=== THE REQUEST ===
Print each of the rows below verbatim, with no changes.

— Begin DATA ENTRIES —

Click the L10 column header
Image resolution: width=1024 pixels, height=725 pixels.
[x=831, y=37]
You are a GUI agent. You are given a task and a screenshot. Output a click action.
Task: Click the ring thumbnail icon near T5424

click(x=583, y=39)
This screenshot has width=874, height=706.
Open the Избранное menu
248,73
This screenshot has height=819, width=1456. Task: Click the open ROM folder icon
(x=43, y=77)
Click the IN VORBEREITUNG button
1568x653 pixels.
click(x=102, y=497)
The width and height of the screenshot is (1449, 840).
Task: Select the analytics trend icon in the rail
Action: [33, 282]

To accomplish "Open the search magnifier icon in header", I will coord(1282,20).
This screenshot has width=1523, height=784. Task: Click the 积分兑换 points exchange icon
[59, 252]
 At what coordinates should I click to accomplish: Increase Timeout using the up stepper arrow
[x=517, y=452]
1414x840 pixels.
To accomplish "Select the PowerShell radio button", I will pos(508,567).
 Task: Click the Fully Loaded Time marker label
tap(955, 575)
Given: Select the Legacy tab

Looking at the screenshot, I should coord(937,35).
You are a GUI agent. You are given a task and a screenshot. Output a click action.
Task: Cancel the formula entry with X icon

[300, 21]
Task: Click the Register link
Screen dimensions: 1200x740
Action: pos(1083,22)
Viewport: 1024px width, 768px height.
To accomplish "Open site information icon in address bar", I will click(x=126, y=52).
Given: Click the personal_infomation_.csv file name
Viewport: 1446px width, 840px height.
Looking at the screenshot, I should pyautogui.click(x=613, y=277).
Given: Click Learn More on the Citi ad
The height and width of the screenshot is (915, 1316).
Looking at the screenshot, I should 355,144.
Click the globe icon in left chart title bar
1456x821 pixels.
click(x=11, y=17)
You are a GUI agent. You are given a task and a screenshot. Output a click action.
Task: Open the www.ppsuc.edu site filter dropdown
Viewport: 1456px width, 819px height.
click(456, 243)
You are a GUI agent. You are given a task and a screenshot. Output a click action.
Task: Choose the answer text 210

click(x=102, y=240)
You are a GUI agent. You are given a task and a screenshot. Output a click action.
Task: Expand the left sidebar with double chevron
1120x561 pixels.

— End DATA ENTRIES —

=== FULL RESPONSE ===
Click the L10 column header
Image resolution: width=1024 pixels, height=725 pixels.
[x=831, y=37]
You are a GUI agent. You are given a task and a screenshot. Output a click action.
Task: Click the ring thumbnail icon near T5424

click(x=583, y=39)
This screenshot has width=874, height=706.
Open the Избранное menu
248,73
This screenshot has height=819, width=1456. Task: Click the open ROM folder icon
(x=43, y=77)
Click the IN VORBEREITUNG button
1568x653 pixels.
click(x=102, y=497)
The width and height of the screenshot is (1449, 840).
Task: Select the analytics trend icon in the rail
Action: [33, 282]

To accomplish "Open the search magnifier icon in header", I will coord(1282,20).
This screenshot has width=1523, height=784. Task: Click the 积分兑换 points exchange icon
[59, 252]
 At what coordinates should I click to accomplish: Increase Timeout using the up stepper arrow
[x=517, y=452]
1414x840 pixels.
To accomplish "Select the PowerShell radio button", I will pos(508,567).
 Task: Click the Fully Loaded Time marker label
tap(955, 575)
Given: Select the Legacy tab

Looking at the screenshot, I should coord(937,35).
You are a GUI agent. You are given a task and a screenshot. Output a click action.
Task: Cancel the formula entry with X icon

[300, 21]
Task: Click the Register link
Screen dimensions: 1200x740
Action: pos(1083,22)
Viewport: 1024px width, 768px height.
To accomplish "Open site information icon in address bar", I will click(x=126, y=52).
Given: Click the personal_infomation_.csv file name
Viewport: 1446px width, 840px height.
Looking at the screenshot, I should pyautogui.click(x=613, y=277).
Given: Click Learn More on the Citi ad
The height and width of the screenshot is (915, 1316).
Looking at the screenshot, I should 355,144.
Click the globe icon in left chart title bar
1456x821 pixels.
click(x=11, y=17)
You are a GUI agent. You are given a task and a screenshot. Output a click action.
Task: Open the www.ppsuc.edu site filter dropdown
Viewport: 1456px width, 819px height.
click(456, 243)
You are a GUI agent. You are given a task and a screenshot. Output a click action.
Task: Choose the answer text 210

click(x=102, y=240)
You are a GUI agent. You are given a task and a screenshot. Output a click action.
Task: Expand the left sidebar with double chevron
1120x561 pixels.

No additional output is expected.